== RECORDS SUPPLIED ==
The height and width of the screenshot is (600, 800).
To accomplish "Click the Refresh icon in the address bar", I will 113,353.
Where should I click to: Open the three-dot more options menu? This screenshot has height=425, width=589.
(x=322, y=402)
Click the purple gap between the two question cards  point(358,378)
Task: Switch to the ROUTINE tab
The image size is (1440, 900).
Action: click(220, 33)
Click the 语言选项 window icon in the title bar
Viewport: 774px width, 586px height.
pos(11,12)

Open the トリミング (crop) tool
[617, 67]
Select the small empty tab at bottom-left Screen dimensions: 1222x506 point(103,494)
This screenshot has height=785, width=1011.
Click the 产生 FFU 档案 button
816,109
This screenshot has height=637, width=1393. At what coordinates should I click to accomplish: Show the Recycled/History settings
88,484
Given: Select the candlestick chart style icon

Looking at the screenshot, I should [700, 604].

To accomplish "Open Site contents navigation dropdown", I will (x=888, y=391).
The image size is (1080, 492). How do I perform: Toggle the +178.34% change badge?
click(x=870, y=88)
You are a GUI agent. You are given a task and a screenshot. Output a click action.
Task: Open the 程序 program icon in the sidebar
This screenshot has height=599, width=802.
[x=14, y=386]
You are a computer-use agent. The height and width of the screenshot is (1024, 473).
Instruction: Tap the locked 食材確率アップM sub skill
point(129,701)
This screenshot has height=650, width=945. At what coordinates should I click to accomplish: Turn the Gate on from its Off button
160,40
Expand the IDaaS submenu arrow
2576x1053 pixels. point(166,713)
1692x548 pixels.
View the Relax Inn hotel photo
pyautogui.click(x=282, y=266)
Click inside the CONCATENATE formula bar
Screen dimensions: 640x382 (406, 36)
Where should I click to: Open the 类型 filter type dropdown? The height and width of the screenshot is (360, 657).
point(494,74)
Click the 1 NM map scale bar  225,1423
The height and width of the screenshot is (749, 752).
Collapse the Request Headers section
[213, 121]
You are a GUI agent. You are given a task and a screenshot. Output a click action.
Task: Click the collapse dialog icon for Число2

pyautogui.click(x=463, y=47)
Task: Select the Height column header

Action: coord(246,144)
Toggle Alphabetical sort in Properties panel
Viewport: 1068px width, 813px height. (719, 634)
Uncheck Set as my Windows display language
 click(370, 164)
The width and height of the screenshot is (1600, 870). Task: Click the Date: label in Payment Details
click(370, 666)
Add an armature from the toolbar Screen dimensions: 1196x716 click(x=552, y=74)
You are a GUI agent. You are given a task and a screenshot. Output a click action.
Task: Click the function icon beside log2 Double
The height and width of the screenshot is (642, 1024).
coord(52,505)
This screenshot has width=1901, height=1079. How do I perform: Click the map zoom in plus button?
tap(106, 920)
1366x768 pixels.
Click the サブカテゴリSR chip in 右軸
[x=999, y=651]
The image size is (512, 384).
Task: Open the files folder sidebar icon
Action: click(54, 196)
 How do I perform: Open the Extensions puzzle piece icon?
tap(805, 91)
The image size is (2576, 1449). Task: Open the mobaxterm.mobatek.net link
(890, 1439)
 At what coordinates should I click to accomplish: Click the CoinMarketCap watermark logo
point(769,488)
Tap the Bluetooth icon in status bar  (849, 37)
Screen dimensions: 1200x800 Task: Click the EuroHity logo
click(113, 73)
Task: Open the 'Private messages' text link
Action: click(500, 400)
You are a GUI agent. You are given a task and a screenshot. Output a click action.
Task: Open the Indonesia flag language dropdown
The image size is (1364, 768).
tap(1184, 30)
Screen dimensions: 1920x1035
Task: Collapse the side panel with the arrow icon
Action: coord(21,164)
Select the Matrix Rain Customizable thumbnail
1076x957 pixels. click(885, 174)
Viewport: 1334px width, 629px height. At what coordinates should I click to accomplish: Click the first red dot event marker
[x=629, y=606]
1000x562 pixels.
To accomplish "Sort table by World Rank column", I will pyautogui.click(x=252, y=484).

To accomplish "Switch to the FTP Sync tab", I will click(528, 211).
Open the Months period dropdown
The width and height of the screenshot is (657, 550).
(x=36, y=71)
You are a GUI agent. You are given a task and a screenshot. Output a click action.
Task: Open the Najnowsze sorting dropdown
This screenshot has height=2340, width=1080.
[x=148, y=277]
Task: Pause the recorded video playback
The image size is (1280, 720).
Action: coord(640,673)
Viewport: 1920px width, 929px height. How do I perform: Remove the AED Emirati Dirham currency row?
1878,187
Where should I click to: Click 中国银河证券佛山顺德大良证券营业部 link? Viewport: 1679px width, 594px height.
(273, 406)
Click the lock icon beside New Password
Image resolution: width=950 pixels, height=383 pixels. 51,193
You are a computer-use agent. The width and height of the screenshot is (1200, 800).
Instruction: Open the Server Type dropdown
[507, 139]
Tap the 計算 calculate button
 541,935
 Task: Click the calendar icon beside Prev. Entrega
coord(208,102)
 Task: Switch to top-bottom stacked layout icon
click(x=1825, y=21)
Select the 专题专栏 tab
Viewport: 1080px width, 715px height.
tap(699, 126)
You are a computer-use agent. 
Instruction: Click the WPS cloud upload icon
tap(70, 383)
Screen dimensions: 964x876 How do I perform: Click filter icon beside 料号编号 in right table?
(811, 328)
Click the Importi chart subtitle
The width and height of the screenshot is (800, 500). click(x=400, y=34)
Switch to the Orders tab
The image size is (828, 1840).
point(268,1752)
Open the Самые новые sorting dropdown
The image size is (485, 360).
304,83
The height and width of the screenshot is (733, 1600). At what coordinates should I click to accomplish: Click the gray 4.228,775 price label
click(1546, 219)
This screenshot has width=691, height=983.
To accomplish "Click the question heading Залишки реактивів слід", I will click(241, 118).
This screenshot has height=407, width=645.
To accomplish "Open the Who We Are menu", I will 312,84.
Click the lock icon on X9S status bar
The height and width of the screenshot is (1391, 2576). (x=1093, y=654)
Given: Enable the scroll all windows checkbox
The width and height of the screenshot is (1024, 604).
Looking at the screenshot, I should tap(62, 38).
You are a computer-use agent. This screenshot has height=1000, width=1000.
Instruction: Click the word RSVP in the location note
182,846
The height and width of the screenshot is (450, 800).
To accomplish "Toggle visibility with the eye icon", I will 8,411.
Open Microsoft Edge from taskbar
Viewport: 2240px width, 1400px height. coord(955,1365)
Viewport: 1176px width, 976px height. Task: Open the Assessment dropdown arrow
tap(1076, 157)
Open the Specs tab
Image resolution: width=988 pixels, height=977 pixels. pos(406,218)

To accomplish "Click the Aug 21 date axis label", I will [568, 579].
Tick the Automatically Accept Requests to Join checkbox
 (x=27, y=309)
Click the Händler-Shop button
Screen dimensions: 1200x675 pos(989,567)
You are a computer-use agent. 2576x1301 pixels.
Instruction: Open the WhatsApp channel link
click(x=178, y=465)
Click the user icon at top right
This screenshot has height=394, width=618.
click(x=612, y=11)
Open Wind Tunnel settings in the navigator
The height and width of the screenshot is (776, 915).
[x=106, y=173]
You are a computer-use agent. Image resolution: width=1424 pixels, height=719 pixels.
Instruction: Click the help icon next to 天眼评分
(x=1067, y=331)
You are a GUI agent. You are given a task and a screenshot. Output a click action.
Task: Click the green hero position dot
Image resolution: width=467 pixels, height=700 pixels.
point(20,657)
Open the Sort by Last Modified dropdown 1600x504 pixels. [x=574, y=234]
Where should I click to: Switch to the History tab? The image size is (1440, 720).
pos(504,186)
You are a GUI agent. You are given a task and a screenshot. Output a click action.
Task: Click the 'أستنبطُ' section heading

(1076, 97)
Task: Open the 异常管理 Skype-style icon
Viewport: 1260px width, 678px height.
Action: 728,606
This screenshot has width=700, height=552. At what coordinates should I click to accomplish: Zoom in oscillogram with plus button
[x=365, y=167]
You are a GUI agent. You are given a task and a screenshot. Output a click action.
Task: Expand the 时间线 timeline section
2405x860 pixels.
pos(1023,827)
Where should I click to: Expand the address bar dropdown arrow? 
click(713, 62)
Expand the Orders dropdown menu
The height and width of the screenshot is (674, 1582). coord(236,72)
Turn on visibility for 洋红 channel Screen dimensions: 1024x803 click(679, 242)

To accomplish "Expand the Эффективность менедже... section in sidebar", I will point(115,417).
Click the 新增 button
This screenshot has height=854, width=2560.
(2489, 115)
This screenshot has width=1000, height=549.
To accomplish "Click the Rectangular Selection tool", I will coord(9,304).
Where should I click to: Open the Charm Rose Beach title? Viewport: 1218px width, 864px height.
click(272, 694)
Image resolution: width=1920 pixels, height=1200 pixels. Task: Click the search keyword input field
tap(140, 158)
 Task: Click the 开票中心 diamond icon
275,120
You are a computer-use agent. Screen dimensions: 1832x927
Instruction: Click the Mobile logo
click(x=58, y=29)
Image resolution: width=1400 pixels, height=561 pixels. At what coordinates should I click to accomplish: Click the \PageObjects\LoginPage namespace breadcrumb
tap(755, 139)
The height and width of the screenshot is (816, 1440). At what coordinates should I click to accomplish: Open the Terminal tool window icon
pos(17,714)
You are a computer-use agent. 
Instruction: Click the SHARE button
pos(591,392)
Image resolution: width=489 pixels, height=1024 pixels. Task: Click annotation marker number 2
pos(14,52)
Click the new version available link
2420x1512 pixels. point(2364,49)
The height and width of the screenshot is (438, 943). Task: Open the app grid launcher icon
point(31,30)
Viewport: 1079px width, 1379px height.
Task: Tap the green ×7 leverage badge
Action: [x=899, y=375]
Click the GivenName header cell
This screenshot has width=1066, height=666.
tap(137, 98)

== YOUR TASK ==
Please write out the records starting at the line that contains "Task: Switch to the ROUTINE tab" and ending after the line that contains "pyautogui.click(x=282, y=266)", keeping each line exactly as it appears.

== ANSWER BELOW ==
Task: Switch to the ROUTINE tab
The image size is (1440, 900).
Action: click(220, 33)
Click the 语言选项 window icon in the title bar
Viewport: 774px width, 586px height.
pos(11,12)

Open the トリミング (crop) tool
[617, 67]
Select the small empty tab at bottom-left Screen dimensions: 1222x506 point(103,494)
This screenshot has height=785, width=1011.
Click the 产生 FFU 档案 button
816,109
This screenshot has height=637, width=1393. At what coordinates should I click to accomplish: Show the Recycled/History settings
88,484
Given: Select the candlestick chart style icon

Looking at the screenshot, I should [700, 604].

To accomplish "Open Site contents navigation dropdown", I will (x=888, y=391).
The image size is (1080, 492). How do I perform: Toggle the +178.34% change badge?
click(x=870, y=88)
You are a GUI agent. You are given a task and a screenshot. Output a click action.
Task: Open the 程序 program icon in the sidebar
This screenshot has height=599, width=802.
[x=14, y=386]
You are a computer-use agent. The height and width of the screenshot is (1024, 473).
Instruction: Tap the locked 食材確率アップM sub skill
point(129,701)
This screenshot has height=650, width=945. At what coordinates should I click to accomplish: Turn the Gate on from its Off button
160,40
Expand the IDaaS submenu arrow
2576x1053 pixels. point(166,713)
1692x548 pixels.
View the Relax Inn hotel photo
pyautogui.click(x=282, y=266)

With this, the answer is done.